将来を担う君達に
奥沢2丁目 伊賀 公雄

第46回 2012.1.21

 私は奥沢に生まれ育って来年には60年となる三代目の出来損ないでございます。小中学校共に地元の八幡でして日常的に大先輩方々のお元気な姿をお見掛けする度に己の人間的な小ささに反省しきりです。それでも私の小中学校時代は今から思うと大変幸せな楽しい日々でありました。小学校では当時授業が終了すると校舎・校庭内に残ることは許されずとりあえず一度は帰宅し、再度仲の良い級友達と多摩川台公園で野球をしたり、東工大構内の溜池でザリガニ釣り(時効ですので書きましたが何れも禁止行為です)をして日が暮れる迄遊び回っていました。社会的にも子供が日没近い時間迄屋外に居ても危険な状況には無く、見ず知らずの大人達から「もう暗くなってきたから早く帰りなさい」と声を掛けられれば素直に従える世の中でありました。

 さて現在のお子さん達はどうなのでしょうか?昨年の3・11東日本大震災以降、お子さんはもちろん保護者の方達も私達の時代の様に何の心配も無く屋外で遊んだり、習い事に通ったり出来ているのだろうか?一応この地奥沢では震災直後の様な余震に見舞われずに推移していますが昨年末から徐々に原発問題や今後予想される大規模地震についての真相・分析が発表される様になりました。

 これらの事柄を思うに冒頭書きました私達年代の「幸せな楽しい日々」と同様な思い出を残していけるのかな?と思うと心が痛む思いで一杯になります。

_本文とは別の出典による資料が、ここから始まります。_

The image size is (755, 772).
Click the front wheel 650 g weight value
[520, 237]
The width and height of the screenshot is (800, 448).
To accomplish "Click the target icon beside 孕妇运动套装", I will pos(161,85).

 私は阪神大震災の翌年から東京消防庁の災害時支援ボランティアとして活動しておりまして、その関係で年末に防災シンポジウムの聴講の機会があったのですがその際のパネリストの発言を今後も大切に胸に刻んでおこうと思っています。「ともかく生き残る最大の努力をしよう。これなくして復興・復活等は何の意味を持たない。そして私達大人はその原動力となってくれる子供達を何にも優先して守り育てていかなければなりません。」  奥沢の住民として”地域の絆”は勿論大切です!!